Entre détresse financière et illusions mystiques, de plus en plus de citoyens tombent dans le piège des vendeurs de miracles. L’affaire de la “bouteille magique” à 850 000 F CFA révèle comment la soif d’enrichissement rapide nourrit un marché d’escrocs toujours plus inventifs.
La récente affaire de la “bouteille magique” vendue à 850 000 francs CFA à un citoyen de Porto-Novo rappelle une réalité sociale qui perdure : la recherche du gain facile alimente un marché clandestin où se croisent crédulité, détresse financière et escrocs ingénieux. Chaque année, des individus se laissent séduire par la promesse d’enrichissement instantané, tandis que des vendeurs d’illusions perfectionnent leurs stratagèmes pour profiter de cette fragilité humaine.
En effet, l’affaire révélée par le Commissariat d’Attogon illustre parfaitement ce mécanisme. Un citoyen, attiré par la perspective de multiplier son argent, s’est retrouvé pris au piège d’un réseau d’escrocs spécialisés dans la vente d’objets prétendument mystiques. Déplacé jusqu’à un village de Dessah Ahouannonzoun, soumis à une mise en scène soigneusement orchestrée, il a fini par débourser 850 000 francs CFA pour acquérir une “bouteille magique” censée produire des billets de banque. L’illusion s’est dissipée aussitôt les escrocs envolés.

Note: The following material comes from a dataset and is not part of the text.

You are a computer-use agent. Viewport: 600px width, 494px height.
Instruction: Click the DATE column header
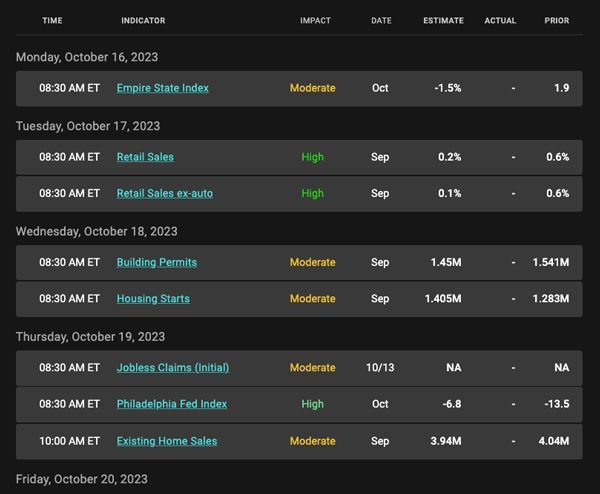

Cette histoire aurait pu n’être qu’un fait divers de plus, mais elle révèle un problème plus profond. Il s’agit du désespoir économique et le fantasme de l’argent immédiat qui créent un terrain fertile où prospèrent les vendeurs de mensonges. D’un côté, des victimes persuadées qu’une solution mystique peut résoudre leurs difficultés ; de l’autre, des individus sans scrupules qui exploitent savamment cette aspiration pour s’enrichir sur le dos des plus vulnérables. La quête du gain facile fabrique donc, simultanément, ceux qui achètent du rêve et ceux qui le commercialisent.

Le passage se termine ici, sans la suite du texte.